Investigations like the Thorat Committee Report show the stark presence of discrimination, not just in small colleges/universities in the rural hinterlands of our country, but also in reputed central higher education institutions. They also point to the absence of systemic policy changes to overcome caste discrimination. This has to change. And we have to help change it.

Footnotes

1 Shantha, S (2020), Family of Jabalpur Medico Who Ended His Life Alleges Ragging, Caste Discrimination, The Wire.

2 GroundXero Report (2019), Protests Erupt Over Institutional Murder Of Adivasi Doctor, GroundXero. Since then, the Supreme Court has allowed the accused to pursue higher education on account of them being “presumably innocent”, see Shantha, S (2020), Payal Tadvi Suicide Case: Supreme Court Allows Accused Doctors to Pursue Higher Education, The Wire.

3 Jeelani, M (2012), Unhealed Wounds, Caravan Magazine.

4 Sabrang (2016), Lessons Unlearned: Nine years after the Thorat Committee Report, Sabrang.

5 PTI (2006), Junior doctors call off anti-quota strike, stir to continue, Outlook.

6 Supreme Court of India (2001), A.I.I.M.S. Students Union vs A.I.I.M.S. & Ors.

7 Thorat, S., Shyamprasad, K. M., and Srivastava, R. K. (2007), Report of the committee to enquire into the allegation of differential treatment of SC/ST students in All India Institute of Medical Science. On p. 7 we read: “A recent Supreme Court order has exposed several wrong doings on the part of the AIIMS administration faculty appointments and promotions. The SC/ST group was adversely affected by these methods of appointment.”

8 Ibid.

9 Ibid., pp. 26-29; 34-36; 48-50.

10 The Constitution of India.

11 Dhar. A (2007), AIIMS rejects Thorat Report, The Hindu.
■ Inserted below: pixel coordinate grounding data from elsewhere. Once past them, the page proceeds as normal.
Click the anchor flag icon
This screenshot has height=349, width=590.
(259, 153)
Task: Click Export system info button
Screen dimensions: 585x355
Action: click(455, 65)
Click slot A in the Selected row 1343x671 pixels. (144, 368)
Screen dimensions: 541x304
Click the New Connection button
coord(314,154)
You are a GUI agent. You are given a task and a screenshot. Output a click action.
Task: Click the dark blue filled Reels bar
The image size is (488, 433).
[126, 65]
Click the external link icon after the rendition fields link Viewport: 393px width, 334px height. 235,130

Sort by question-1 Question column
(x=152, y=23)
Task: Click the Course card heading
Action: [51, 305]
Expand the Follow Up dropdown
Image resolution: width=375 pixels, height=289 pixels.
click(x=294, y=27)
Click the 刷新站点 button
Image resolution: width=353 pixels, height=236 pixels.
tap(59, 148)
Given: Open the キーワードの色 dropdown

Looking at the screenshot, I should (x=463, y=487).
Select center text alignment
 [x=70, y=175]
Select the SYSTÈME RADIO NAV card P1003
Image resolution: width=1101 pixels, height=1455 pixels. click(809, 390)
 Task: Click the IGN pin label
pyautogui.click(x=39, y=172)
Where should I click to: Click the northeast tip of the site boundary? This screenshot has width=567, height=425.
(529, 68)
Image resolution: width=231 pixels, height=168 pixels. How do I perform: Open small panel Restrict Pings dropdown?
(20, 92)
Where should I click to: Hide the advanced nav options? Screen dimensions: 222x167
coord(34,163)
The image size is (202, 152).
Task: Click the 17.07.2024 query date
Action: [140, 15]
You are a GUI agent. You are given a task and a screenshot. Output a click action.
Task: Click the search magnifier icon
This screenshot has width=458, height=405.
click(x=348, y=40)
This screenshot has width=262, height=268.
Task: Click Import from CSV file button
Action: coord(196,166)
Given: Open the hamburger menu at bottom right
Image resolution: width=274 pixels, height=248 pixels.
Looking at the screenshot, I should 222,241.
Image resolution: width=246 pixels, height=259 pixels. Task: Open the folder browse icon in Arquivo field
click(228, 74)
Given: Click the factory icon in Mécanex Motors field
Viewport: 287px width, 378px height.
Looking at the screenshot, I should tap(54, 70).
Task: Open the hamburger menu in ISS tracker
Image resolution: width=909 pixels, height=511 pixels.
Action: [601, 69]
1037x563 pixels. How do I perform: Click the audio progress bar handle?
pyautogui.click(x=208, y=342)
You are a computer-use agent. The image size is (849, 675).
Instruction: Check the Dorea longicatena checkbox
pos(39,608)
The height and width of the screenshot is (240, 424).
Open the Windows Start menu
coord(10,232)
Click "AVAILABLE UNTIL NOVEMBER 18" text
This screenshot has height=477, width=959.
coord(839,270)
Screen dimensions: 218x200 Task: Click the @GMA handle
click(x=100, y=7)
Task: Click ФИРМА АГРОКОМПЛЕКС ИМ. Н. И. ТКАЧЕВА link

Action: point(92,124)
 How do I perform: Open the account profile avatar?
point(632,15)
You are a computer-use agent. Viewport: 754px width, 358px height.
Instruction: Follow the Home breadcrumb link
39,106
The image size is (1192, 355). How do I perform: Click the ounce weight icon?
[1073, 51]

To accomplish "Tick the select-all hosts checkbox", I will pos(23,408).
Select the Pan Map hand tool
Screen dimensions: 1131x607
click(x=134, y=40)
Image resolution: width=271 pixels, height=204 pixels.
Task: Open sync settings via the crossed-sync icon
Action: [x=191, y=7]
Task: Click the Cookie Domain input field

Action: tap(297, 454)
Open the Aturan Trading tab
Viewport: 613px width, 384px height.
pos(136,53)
12 Dutta S.S (2019), There is bitterness towards quota students: Sukhdeo Thorat, The New Indian Express.

13 Maurya, R. K. (2018), In their Own Voices: Experiences of Dalit Students in Higher Education Institutions, International Journal of Multicultural Education, 20 (3), 17-38.

14 Shantha, Family of Jabalpur Medico Who Ended His Life Alleges Ragging, Caste Discrimination, The Wire.

15 Katju, M (2020), Reservations are psychological crutches for scheduled castes have only perpetuated caste system instead of destroying it, FirstPost.